**Exercise:** Pull out each line of the records that contains the string "height". Case matters.

**Dataset content:**

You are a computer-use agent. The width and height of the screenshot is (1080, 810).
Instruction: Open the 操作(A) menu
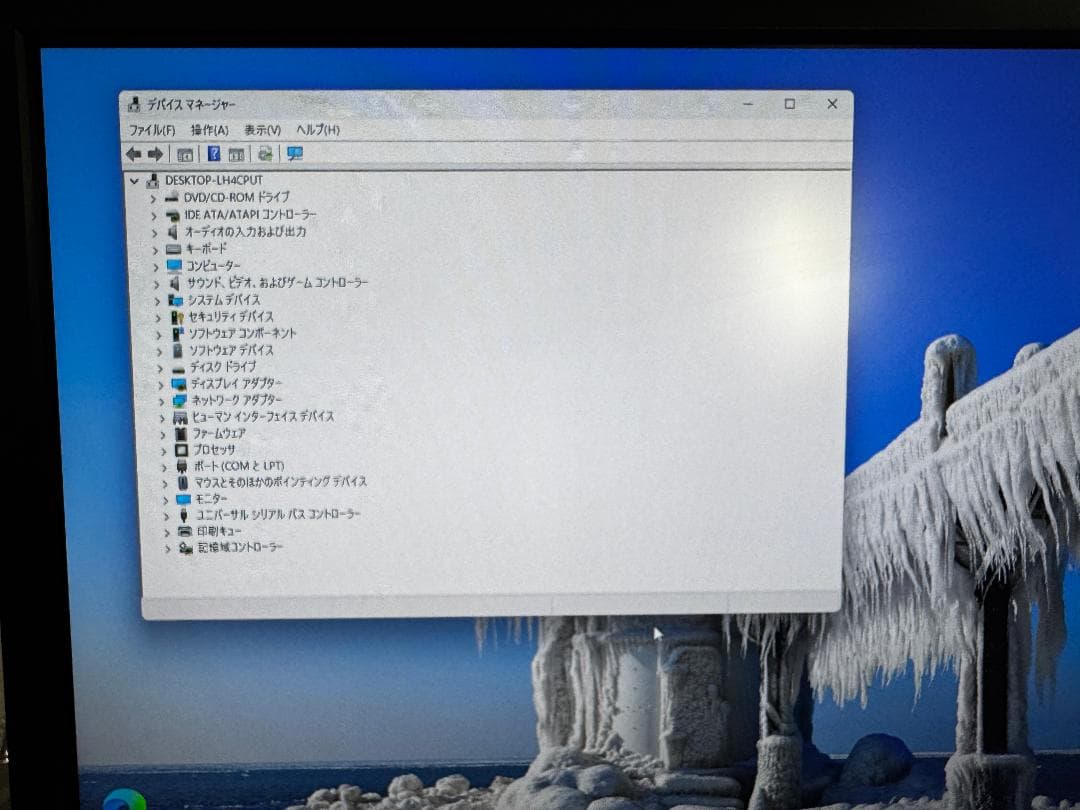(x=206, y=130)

---

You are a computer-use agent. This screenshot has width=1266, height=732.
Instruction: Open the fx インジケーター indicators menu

==

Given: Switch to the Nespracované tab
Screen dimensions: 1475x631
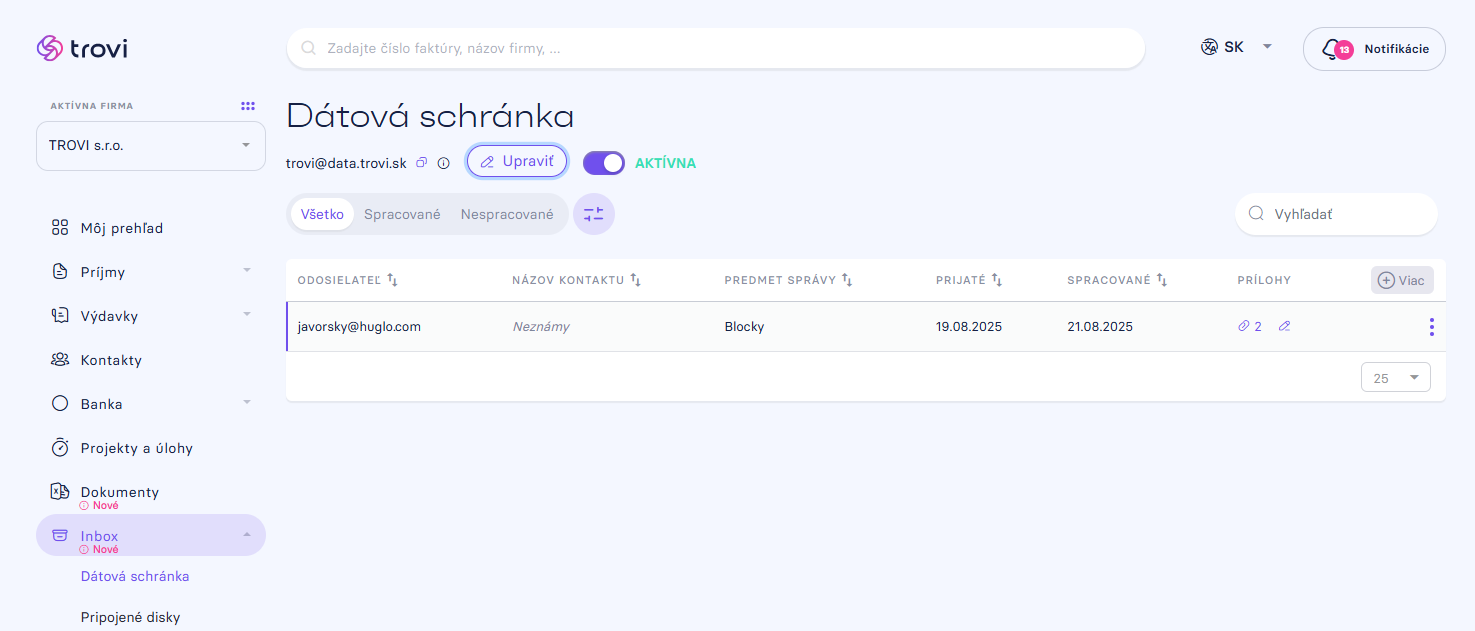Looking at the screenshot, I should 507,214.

**Exercise response:**
You are a computer-use agent. The width and height of the screenshot is (1080, 810).
You are a computer-use agent. This screenshot has width=1266, height=732.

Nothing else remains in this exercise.